== Goal of the exercise ==
In the page on the film Litus, who is named as Litus' musical partner?

- Film poster
- Directed by: Dani de la Orden
- Screenplay by: Marta Buchaca
- Based on: Litus by Marta Buchaca
- Produced by: Eduardo Campoy; Raúl Berdonés; Adolfo Blanco;
- Starring: Belén Cuesta; Adrián Lastra; Álex García; Quim Gutiérrez; Miquel Fernández; Marta Nieto;
- Cinematography: José Luis Bernal
- Edited by: Alberto Gutiérrez
- Music by: Dani Trujillo
- Production companies: Álamo Producciones Audiovisuales; A Contracorriente Films; Neón Producciones; Litus Audiovisual AIE;
- Distributed by: A Contracorriente Films
- Release dates: 18 March 2019 (Málaga); 13 September 2019 (Spain);
- Country: Spain
- Language: Spanish

= Litus =

Litus is a 2019 Spanish comedy-drama film directed by Dani de la Orden based on the stage play by Marta Buchaca. It stars Belén Cuesta, Adrián Lastra, Álex García, Quim Gutiérrez, Miquel Fernández, and Marta Nieto.

== Plot ==
Time after the suicide of Litus, his brother Toni gathers a number of acquaintances, including Litus' girlfriend Laia, best friend Pablo, and musical partner Pepe, with their innermost secrets and emotions thereby coming to surface.

== Production ==
The film is an Álamo Producciones Audiovisuales, A Contracorriente Films, Neón Producciones, and Litus Audiovisual AIE production.

== Stored data ==
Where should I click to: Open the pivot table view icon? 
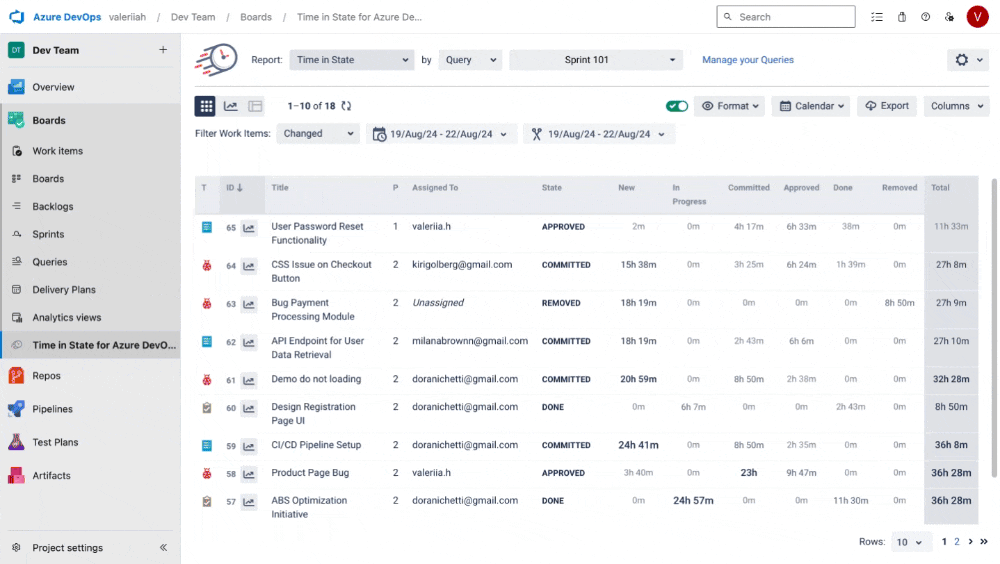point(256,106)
--
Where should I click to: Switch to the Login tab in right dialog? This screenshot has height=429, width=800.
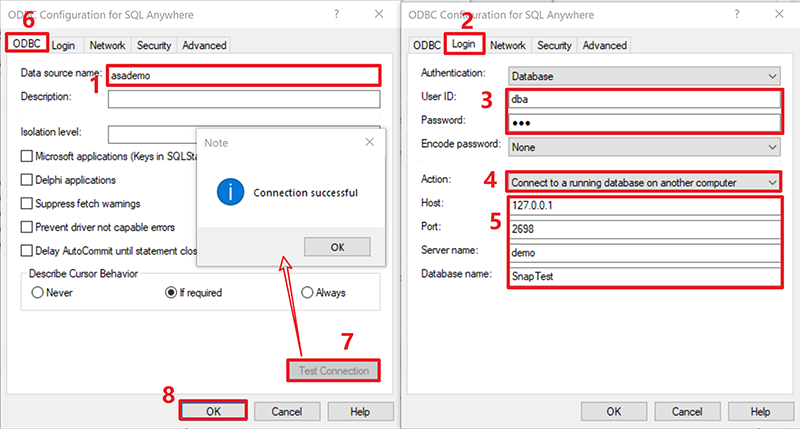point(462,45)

== Solution below ==
Pepe